Cyber Risk is Business Risk: A Georgia Tech Alum on What Leaders Must Learn in 2026
When Christopher Craig arrived at Georgia Tech as an undergraduate in 1995, the campus and the field of cybersecurity looked very different.
“It was the era of look left and look right, and one of you will not be here at graduation,” Craig said.
Craig worked hard and graduated with his computer science (CS) bachelor’s degree in 2000, just as the dot-com bubble burst. He returned to Georgia Tech about a year later and has been here ever since.
Craig is the enterprise cybersecurity architect in the Office of Information Technology and has spent nearly three decades at Tech as a student, employee, and instructor.
Along the way, he has earned three degrees from the Institute and helped shape how Georgia Tech approaches cybersecurity in an increasingly complex digital landscape.
Craig began his career at Tech supporting student registration and other core IT systems. He moved fully into cybersecurity about 15 years ago. His technical background was strong, but he saw a gap in his experience.
“I had a lot of technical background and work experience, but not much policy experience,” he said.
Craig enrolled in Georgia Tech’s Master of Science in Information Security to fill in this gap. He said his decision to enroll in the policy track was intentional.
“If you’ve been doing the technical work for 10 years, a technical master’s helps some,” Craig said. “But it is much more useful to study the areas you do not already know well.”
Craig moved into management as his GT career progressed. This path led him once again to the classroom. This time, he pursued an MBA from Georgia Tech’s Scheller College of Business.
Craig believes the combination of cybersecurity and business education is increasingly important for leaders and others.
“There is a big gap in the industry,” he said. “You need people who understand cybersecurity and the business side, and people in business leadership who understand cybersecurity risk.”
Craig is an instructor in the online Master of Science in Cybersecurity program. He teaches incident response and often sees this gap among his students.
“Many business professionals do not know how to respond to a cybersecurity incident,” Craig said. “They are not trained in it. At the same time, many cybersecurity professionals are learning business impacts on the job.”
Craig said business knowledge is essential for aspiring chief information security officers.
“At that level, understanding how cybersecurity supports business goals is more important than deep technical detail,” he said. “You still need the basics, but you also need to talk to the CFO.”
At Georgia Tech, Craig focuses on cybersecurity architecture. His work centers on the design and protection of enterprise systems.
“For example, student information systems have a design,” he said. “We look at how firewalls and other controls fit into that design to protect the data.”

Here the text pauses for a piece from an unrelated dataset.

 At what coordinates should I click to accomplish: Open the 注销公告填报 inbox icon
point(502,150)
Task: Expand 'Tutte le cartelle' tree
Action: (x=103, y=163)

His role continues to evolve as the Institute’s cybersecurity needs change. That evolution mirrors the field itself, especially with the rise of artificial intelligence (AI).
“AI has impacted cybersecurity for longer than people want to admit,” Craig said. “Understanding what is unusual is a big part of security, and AI can be very good at that. It can also be very good at avoiding detection.”
Craig said AI introduces new architectural risks, particularly around data privacy. Tools that analyze student or employee data must be carefully designed to prevent sensitive information from leaking through training or outputs.
“You have to understand the inputs and outputs,” he said. “Otherwise, you can accidentally release data you really care about.”
Privacy has been a recurring theme throughout Craig’s career. He credits courses such as the privacy policy class taught by Professor Peter Swire, the J.Z. Liang Chair in the School of Cybersecurity and Privacy, with shaping his thinking.
“So much of security is about personal data,” Craig said. “Understanding what actually makes data anonymous or not is critical.”
Craig believes that privacy protection depends on training and system design within an institution as large and decentralized as Georgia Tech.
“Training can only get you so far,” Craig said. “People make mistakes. Strong processes limit exposure even when human error happens.”
Looking back, Craig describes his time at Georgia Tech as one of constant growth.
“The industry has massively changed,” he said. “What you learn becomes outdated quickly. You have to keep growing.”
From undergraduate student to cybersecurity leader, Craig’s career reflects both the evolution of Georgia Tech and the fast-changing world of cybersecurity. For him, the learning never stops.